_Required action_. Report how many lines of the material below contain the string "with". The reply is that number and no more.

------

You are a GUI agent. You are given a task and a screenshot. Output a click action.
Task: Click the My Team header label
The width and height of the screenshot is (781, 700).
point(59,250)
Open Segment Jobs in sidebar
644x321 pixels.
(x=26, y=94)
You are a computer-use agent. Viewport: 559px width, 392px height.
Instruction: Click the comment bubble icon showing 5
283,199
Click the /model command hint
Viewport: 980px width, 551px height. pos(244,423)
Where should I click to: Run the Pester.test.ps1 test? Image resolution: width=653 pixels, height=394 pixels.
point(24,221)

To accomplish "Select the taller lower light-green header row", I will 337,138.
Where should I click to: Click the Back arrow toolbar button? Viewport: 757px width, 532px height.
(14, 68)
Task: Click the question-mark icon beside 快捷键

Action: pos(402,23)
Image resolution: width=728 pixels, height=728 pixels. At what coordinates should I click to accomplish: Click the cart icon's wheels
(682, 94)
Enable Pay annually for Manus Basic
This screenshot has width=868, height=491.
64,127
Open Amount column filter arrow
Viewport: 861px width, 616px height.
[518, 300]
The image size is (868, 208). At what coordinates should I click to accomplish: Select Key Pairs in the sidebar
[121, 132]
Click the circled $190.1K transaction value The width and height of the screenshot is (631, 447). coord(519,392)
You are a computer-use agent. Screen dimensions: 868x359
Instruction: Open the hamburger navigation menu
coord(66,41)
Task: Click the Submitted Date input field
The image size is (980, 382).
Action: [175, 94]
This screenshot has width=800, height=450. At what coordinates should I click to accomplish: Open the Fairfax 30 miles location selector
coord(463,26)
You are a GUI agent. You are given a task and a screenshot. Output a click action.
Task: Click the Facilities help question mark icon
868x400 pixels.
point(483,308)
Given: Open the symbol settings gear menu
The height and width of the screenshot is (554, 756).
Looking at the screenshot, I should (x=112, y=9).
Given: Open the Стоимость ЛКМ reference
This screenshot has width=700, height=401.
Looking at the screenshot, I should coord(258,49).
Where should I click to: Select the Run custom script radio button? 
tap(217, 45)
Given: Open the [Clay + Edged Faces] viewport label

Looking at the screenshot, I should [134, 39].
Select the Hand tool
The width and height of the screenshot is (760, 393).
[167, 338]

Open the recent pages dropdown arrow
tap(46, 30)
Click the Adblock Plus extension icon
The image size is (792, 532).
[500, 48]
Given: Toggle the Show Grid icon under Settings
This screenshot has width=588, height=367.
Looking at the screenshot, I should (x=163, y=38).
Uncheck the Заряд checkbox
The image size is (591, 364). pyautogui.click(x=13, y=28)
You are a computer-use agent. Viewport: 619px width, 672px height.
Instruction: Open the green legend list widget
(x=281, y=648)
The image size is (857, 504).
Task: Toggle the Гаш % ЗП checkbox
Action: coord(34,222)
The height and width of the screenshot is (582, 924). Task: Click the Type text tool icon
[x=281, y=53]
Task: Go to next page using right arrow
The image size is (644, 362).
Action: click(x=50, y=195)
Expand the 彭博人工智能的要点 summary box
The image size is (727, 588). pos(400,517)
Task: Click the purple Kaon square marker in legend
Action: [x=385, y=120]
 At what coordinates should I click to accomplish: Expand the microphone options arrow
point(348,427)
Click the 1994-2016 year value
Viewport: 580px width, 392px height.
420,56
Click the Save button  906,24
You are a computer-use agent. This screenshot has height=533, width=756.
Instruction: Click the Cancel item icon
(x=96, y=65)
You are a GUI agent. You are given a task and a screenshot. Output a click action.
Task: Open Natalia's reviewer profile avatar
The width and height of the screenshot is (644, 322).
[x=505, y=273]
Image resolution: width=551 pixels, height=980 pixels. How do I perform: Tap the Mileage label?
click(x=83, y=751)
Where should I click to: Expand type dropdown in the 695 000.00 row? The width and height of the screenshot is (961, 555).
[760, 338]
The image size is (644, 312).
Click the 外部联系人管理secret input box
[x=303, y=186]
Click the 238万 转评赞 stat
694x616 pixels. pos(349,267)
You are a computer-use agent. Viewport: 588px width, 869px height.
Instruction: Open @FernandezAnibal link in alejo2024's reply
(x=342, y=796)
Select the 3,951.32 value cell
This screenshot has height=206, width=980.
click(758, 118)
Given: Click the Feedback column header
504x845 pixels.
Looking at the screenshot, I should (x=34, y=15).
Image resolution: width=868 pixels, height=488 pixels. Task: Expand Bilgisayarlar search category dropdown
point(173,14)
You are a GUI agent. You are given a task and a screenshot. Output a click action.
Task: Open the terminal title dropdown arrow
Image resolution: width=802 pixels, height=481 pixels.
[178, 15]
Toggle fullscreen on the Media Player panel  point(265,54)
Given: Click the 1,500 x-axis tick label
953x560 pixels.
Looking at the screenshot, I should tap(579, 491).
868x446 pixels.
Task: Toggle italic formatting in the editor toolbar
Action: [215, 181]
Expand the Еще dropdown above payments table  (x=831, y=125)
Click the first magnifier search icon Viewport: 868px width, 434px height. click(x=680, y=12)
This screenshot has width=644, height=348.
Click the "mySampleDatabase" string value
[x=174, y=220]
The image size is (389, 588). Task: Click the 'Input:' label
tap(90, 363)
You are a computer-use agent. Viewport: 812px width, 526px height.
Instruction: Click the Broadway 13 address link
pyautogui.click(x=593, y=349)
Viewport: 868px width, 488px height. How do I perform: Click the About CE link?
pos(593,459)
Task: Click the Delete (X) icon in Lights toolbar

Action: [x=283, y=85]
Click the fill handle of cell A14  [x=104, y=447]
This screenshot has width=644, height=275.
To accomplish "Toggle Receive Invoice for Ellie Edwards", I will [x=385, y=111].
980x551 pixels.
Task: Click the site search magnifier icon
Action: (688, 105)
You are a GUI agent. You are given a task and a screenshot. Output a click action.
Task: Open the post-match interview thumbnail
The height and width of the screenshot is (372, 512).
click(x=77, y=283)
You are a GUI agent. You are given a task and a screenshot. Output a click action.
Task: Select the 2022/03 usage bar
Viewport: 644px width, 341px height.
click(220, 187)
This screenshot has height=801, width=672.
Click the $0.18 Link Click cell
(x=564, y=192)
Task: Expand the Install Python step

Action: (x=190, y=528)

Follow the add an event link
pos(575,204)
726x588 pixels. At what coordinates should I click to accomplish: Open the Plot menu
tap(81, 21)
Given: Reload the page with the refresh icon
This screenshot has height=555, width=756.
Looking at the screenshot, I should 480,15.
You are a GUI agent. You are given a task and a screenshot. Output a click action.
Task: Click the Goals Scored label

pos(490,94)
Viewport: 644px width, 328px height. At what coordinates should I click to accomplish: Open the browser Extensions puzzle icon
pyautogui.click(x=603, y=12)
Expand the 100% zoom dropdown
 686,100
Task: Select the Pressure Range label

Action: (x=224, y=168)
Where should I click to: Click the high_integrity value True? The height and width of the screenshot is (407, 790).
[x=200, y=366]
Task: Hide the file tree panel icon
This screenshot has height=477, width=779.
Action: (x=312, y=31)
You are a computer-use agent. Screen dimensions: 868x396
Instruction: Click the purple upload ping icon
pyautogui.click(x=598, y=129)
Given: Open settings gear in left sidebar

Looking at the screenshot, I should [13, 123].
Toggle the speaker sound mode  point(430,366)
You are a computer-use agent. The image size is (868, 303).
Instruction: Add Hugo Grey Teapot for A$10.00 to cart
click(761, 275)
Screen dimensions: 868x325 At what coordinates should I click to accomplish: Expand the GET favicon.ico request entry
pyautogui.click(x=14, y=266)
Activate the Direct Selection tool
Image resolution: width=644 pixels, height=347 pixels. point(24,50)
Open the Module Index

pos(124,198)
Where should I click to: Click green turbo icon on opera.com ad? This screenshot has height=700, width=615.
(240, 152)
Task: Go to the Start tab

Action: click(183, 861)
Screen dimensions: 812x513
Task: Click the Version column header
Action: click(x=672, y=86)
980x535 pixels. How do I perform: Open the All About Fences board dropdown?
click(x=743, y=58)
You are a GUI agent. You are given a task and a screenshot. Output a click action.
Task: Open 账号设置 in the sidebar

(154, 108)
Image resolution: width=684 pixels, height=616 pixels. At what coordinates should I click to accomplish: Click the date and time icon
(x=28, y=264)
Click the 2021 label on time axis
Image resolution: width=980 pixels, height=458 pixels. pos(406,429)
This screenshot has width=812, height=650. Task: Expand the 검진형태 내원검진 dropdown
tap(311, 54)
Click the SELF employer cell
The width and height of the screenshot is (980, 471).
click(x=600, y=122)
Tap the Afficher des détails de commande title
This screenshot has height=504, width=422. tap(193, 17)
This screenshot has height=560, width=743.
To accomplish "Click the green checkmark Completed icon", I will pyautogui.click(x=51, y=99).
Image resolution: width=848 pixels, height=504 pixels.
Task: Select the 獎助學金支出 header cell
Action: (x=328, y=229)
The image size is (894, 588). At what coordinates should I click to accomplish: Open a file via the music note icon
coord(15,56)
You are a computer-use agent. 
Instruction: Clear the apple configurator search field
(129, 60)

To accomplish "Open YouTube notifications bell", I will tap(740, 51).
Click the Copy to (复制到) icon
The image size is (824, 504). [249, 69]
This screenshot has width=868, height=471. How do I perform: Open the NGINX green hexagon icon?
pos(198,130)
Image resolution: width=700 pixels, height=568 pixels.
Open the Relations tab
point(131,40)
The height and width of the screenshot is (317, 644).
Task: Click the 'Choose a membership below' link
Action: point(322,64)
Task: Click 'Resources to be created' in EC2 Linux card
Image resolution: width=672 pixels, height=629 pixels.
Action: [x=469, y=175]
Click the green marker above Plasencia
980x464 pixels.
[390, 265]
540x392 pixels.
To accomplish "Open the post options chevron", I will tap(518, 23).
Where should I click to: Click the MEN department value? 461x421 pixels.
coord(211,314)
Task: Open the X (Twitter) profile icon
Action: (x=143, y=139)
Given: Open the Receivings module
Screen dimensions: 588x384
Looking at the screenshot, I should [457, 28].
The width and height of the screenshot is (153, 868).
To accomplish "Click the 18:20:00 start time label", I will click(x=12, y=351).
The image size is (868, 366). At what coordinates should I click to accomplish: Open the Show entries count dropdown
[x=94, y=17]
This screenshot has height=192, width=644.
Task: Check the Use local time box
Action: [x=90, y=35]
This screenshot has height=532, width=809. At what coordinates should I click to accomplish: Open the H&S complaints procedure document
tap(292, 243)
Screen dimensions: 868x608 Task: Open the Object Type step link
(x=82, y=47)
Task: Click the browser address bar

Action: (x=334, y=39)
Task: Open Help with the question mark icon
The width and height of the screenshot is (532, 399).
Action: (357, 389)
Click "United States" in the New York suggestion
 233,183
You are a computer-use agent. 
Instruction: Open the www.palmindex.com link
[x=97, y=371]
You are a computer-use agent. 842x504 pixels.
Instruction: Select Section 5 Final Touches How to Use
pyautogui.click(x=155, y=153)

------

_Problem solution_. 2